The Seaver Center for Western History Research is home to a valuable collection of American case art, which consists of hundreds of photographic portraits of American adults and children of varied social and economic classes, made possible by the invention of photography. This democratization of the portrait genre created the opportunity for individuals, who were not members of the upper class, to develop their own tradition of portraiture. Each image in the Seaver Center collection, is a significant source of information concerning prevalent customs and social values of the time in which they were created. In addition to reflecting the importance of outward appearances and gentility to the rising middle class, the portraits also serve as records of ideas regarding family identity and children. Portraits of young girls and boys in particular yield valuable clues regarding nineteenth-century America's preoccupation with social status as well as with its newly developed desire to document family relations.

The majority of portraits in the Seaver Center collection reflect images of children in stiff poses, dressed in their finest clothing, the results of which are portraits of overly formal, lifeless children. (Dsc-35) In many portraits, a child's mien is augmented by the inclusion of various symbolic objects such as books, architectural elements, and painted backdrops that are reminiscent of the grandiose settings of painted portraits. A photographer's choice of such elements could influence the cultural claims of status and gentility implied in a portrait. By including a finely carved end chair and a classical architectural motif in this portrait, (Dsc-33) the photographer has aligned the schoolboy (and his family) with allusions to an elevated social stature and wealth.

While the middle class realized its ability to validate, and exaggerate, its social standing via photographic portraiture, it also recognized in the medium an opportunity to substantiate filial bonds and record family heritage. The new art functioned as an effective witness of the continuity of the newly emphasized family line, enabling individuals to create a tangible record of their own prosperity. The elevation of family-the promise of children and the importance of heritage-is seconded by the writings of nineteenth-century American authors like Walt Whitman, who contributed to their encouragement in their literary witness of the same sentiments.

Regarding the notion of familial heritage and tradition, Whitman once wrote, "I knew a man-he was a common farmer-he was the father of five sons-and in them were the fathers of sons-and in them were the fathers of sons"1 ("Poem of the Body," line 29). The paternal chronicle imagined by Whitman is brought to life in double portrait of an unidentified man and boy, whom one presumes to be father and son. (Dsc-28) Although their relationship cannot be definitively defined, the portrait has clearly captured the self-confidence and kinship of the pair. What seems to be emphasized in the portrait are the emotional and filial bonds shared between the two subjects, which are implied by the adult's simple gesture of resting his left hand on the boy's shoulder.

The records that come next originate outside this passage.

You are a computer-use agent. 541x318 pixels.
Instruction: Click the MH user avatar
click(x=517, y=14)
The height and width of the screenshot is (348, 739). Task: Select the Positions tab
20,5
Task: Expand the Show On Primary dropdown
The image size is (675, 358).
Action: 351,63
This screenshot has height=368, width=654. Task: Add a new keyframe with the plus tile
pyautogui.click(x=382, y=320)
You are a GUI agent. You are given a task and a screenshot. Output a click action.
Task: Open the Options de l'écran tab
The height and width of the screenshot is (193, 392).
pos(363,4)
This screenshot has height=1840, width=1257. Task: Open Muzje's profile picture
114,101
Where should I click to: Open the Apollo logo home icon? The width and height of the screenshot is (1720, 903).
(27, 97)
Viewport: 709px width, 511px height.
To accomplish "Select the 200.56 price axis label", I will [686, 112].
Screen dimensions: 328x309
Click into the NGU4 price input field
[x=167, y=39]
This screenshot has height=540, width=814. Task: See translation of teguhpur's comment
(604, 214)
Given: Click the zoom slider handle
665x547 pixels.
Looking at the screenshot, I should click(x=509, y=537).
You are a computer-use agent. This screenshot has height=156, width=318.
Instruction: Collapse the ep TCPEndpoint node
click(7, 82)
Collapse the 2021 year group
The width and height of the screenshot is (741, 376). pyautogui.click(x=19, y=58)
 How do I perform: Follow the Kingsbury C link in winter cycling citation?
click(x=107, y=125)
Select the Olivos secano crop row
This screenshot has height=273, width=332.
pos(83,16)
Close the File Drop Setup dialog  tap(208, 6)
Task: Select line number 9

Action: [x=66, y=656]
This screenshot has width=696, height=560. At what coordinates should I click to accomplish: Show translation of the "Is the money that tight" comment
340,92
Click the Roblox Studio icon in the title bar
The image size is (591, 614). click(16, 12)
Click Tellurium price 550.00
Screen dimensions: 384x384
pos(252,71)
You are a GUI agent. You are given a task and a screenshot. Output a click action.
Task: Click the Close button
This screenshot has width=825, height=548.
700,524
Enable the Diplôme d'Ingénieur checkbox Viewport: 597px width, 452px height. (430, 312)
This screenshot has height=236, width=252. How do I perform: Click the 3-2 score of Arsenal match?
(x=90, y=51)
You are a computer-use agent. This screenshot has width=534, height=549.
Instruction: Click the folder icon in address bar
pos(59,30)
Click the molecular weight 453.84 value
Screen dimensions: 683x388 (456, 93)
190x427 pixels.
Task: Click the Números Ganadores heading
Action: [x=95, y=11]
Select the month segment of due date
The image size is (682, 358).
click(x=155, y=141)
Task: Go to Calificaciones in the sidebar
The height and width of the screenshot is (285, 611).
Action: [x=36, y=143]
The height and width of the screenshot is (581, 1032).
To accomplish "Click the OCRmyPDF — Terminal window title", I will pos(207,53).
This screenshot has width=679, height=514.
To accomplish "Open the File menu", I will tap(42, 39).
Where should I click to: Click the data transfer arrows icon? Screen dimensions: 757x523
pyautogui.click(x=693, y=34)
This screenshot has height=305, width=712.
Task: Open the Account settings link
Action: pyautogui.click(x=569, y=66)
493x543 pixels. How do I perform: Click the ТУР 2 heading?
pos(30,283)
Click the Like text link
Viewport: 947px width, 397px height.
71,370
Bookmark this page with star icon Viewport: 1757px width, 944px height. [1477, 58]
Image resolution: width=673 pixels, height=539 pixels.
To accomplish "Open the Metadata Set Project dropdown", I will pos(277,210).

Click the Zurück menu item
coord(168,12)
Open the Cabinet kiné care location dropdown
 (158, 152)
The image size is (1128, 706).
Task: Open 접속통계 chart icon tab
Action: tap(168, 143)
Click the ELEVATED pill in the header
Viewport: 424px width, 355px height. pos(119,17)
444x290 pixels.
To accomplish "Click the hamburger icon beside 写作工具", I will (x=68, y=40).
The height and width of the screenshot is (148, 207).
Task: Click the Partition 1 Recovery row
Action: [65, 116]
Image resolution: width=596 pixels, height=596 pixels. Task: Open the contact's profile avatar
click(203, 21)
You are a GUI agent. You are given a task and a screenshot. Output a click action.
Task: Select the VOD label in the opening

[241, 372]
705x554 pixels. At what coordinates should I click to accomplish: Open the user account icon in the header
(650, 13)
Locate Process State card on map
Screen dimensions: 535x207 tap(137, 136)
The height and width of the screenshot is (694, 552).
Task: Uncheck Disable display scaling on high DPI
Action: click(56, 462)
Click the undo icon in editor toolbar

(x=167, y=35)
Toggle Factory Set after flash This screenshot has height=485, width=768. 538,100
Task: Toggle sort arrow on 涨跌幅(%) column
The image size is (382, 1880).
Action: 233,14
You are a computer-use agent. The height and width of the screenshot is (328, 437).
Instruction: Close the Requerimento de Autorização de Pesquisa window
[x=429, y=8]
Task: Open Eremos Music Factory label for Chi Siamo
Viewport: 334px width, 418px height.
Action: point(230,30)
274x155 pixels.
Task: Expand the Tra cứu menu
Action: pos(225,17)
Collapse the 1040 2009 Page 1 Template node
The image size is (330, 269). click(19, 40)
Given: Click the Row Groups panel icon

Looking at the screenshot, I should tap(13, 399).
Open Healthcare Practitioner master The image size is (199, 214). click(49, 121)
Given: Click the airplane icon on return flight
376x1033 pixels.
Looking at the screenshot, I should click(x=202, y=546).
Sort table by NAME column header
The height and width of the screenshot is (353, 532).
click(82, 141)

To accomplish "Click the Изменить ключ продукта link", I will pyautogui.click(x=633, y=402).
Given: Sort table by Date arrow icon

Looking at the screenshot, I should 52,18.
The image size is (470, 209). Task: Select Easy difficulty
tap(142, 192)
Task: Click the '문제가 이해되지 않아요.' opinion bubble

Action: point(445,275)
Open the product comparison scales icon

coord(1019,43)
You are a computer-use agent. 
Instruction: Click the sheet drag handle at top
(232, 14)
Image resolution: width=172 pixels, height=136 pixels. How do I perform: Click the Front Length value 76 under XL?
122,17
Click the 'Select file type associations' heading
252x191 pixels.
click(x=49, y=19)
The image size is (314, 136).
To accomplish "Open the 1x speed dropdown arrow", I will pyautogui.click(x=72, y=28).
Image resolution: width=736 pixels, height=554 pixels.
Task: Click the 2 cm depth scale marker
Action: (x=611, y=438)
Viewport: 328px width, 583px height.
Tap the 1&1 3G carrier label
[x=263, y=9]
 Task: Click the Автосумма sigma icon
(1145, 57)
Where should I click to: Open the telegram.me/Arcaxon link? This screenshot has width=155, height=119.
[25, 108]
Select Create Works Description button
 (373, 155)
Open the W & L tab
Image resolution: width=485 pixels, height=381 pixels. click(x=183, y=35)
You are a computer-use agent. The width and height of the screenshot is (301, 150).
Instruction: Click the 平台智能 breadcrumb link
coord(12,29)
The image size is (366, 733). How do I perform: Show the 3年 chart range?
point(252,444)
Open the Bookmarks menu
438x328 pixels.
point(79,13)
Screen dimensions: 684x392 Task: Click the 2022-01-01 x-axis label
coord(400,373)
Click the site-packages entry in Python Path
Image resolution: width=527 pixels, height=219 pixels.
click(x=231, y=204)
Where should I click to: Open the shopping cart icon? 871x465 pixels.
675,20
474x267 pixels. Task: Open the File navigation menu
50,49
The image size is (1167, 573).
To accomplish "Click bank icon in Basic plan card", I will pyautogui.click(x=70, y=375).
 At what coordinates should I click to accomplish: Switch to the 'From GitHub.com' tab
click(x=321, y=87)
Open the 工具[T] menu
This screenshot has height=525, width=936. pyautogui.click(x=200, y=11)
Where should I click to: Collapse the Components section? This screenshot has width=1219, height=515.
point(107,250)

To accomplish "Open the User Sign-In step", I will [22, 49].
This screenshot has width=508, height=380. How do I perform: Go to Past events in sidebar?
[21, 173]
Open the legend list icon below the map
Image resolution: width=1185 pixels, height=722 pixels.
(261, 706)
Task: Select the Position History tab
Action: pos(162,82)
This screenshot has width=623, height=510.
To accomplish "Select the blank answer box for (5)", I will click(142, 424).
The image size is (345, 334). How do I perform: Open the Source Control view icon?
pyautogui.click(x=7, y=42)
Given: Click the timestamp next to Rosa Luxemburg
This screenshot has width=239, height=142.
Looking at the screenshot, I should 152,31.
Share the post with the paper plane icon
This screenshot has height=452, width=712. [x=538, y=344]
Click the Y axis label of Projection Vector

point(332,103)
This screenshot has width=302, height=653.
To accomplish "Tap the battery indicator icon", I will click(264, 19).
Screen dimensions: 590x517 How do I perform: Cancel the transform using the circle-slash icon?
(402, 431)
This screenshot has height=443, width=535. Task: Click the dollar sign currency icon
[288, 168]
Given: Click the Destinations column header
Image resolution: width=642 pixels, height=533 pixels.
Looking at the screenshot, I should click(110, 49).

Enthusiasts for the new art of photography sought permanent visual confirmation of the ideals embraced by the middle class, with their hopes of prosperity and continuity for future generations. In the words of historian John Berger, the people whose images are captured in the portraits of the Seaver Center collection, were striving to "convey the image of [their] present to the future of [their] descendants."2 By preserving these portraits, the Seaver Center protects, for a new generation of viewers, a tangible record of the flesh and blood hopes of a past era of Americans.

 


11 Galway Kinnell, ed., The Essential Whitman (Hopewell, New Jersey: The Ecco Press, 1987), 89.
2 John Berger, Ways of Seeing (London: Penguin Books, 1977), 144.